REQUIRED WORK: In the listing that follows, the lines starting at the one containing "You are a GUI" and ending at the one containing "The width and" are to be returned exactly, both boundary lines included, and no others.

RECORDS FOR THE EXERCISE:
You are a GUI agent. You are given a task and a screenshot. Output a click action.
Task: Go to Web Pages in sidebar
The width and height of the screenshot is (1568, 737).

* * *

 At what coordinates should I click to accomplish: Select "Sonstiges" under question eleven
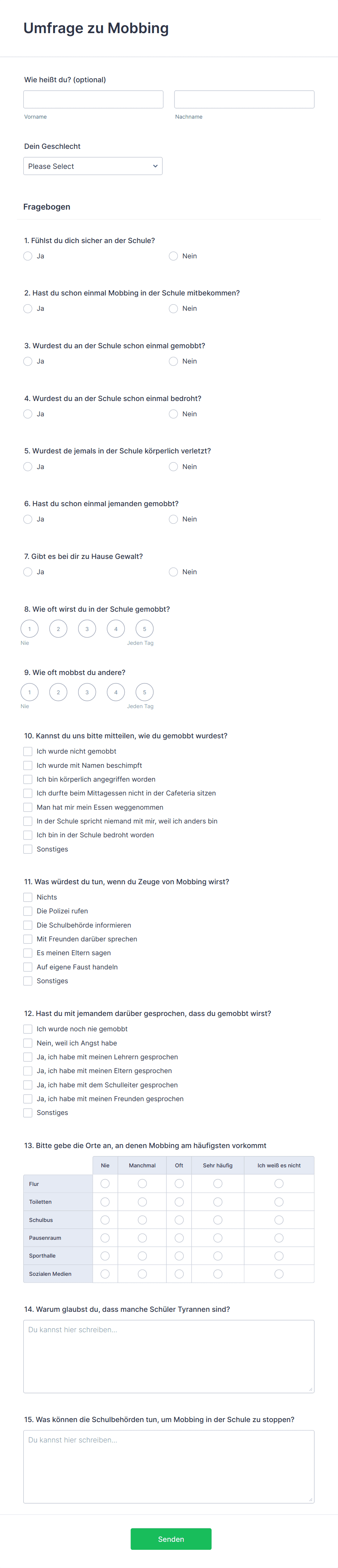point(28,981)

* * *

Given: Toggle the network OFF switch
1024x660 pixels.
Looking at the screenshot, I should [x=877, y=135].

EXPECTED ANSWER:
You are a GUI agent. You are given a task and a screenshot. Output a click action.
Task: Go to Web Pages in sidebar
The width and height of the screenshot is (1568, 737).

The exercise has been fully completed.